The book is free from academic pedantry. Hamilton remarks that Johnson's life of Dryden contains "the funniest and cruellest" of the "many wildly improbable" accounts of Dryden's funeral, quoting none of them, and thus whetting the reader's desire to find out more. Likewise, he writes of William Warburton, the adviser and editor of Alexander Pope, that Pope guided him to a rich wife "and then (via her very rich uncle) to a bishopric and a palatial estate." Most scholars would have ruined their narrative flow by dutifully identifying, if only in a footnote, the "very rich uncle."

Not Ian Hamilton. His pace and semi-satirical tone extract the maximum entertainment value from pompous literary mayhem. He writes with informed malice about the frequent rivalry between a dead author's self-aggrandizing "best friends" as to who is the true keeper of the flame. Disciples are often catty about co-disciples. One reviewer of "The Life of Dickens" by his friend and champion John Forster complained that it "should not be called 'The Life of Dickens' but 'The History of Dickens' Relations to Mr. Forster.' " Yet Forster was cavalier about his hero's materials. He chopped extracts out of Dickens' letters (discarding the tattered remains) and pasted them into his manuscript, which was thrown away afterward by the printers. Boswell was the most successful flame-keeper of all time, making the relationship between subject and biographer the central pillar of his "Life of Dr. Johnson," to the extent that Boswell is now a more lively commercial proposition than Johnson himself.

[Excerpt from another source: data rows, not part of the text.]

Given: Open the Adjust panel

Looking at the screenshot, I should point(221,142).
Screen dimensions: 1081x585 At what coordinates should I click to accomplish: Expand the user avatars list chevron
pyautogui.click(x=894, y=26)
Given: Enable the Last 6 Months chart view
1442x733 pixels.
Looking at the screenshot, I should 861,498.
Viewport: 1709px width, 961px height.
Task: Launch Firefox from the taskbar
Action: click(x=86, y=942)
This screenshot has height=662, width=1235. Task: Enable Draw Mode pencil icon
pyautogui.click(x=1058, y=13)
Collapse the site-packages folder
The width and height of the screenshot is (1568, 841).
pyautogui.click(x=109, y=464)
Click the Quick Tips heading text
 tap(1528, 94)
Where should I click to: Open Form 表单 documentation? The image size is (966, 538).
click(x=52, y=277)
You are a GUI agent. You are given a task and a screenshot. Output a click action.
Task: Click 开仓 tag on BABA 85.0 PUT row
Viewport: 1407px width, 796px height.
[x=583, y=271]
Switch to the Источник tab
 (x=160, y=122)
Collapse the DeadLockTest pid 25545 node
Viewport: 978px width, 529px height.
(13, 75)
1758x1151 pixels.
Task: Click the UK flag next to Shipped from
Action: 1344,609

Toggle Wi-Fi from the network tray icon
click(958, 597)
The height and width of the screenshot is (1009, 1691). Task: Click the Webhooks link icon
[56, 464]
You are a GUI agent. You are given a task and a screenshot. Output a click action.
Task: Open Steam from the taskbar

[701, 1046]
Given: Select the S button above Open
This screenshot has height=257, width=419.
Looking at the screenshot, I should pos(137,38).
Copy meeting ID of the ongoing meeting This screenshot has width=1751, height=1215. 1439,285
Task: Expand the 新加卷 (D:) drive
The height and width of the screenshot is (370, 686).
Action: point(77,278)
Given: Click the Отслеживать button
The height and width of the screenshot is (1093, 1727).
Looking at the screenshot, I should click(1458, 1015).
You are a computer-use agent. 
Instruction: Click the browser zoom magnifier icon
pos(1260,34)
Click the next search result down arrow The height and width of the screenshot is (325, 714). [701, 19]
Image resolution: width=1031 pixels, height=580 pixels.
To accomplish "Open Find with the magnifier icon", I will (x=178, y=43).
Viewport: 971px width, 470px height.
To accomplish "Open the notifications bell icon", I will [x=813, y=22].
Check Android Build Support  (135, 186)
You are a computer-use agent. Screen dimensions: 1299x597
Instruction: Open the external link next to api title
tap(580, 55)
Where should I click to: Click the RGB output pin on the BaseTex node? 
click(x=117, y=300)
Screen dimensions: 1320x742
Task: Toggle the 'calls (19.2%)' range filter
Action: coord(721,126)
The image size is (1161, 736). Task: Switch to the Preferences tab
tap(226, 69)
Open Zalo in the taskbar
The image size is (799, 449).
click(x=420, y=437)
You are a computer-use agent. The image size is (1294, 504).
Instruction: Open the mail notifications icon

They believed in "definitive" biography in the past, and possessive jealousy such as John Forster's found destruction preferable to the gaze of alien eyes. John Cam Hobhouse, neurotically possessive about the late Lord Byron, engineered the burning of his idol's autobiography, unread, because it had been shown to Tom Moore and not to him. Hobhouse was uneasy lest there might be something uncomplimentary about himself in it.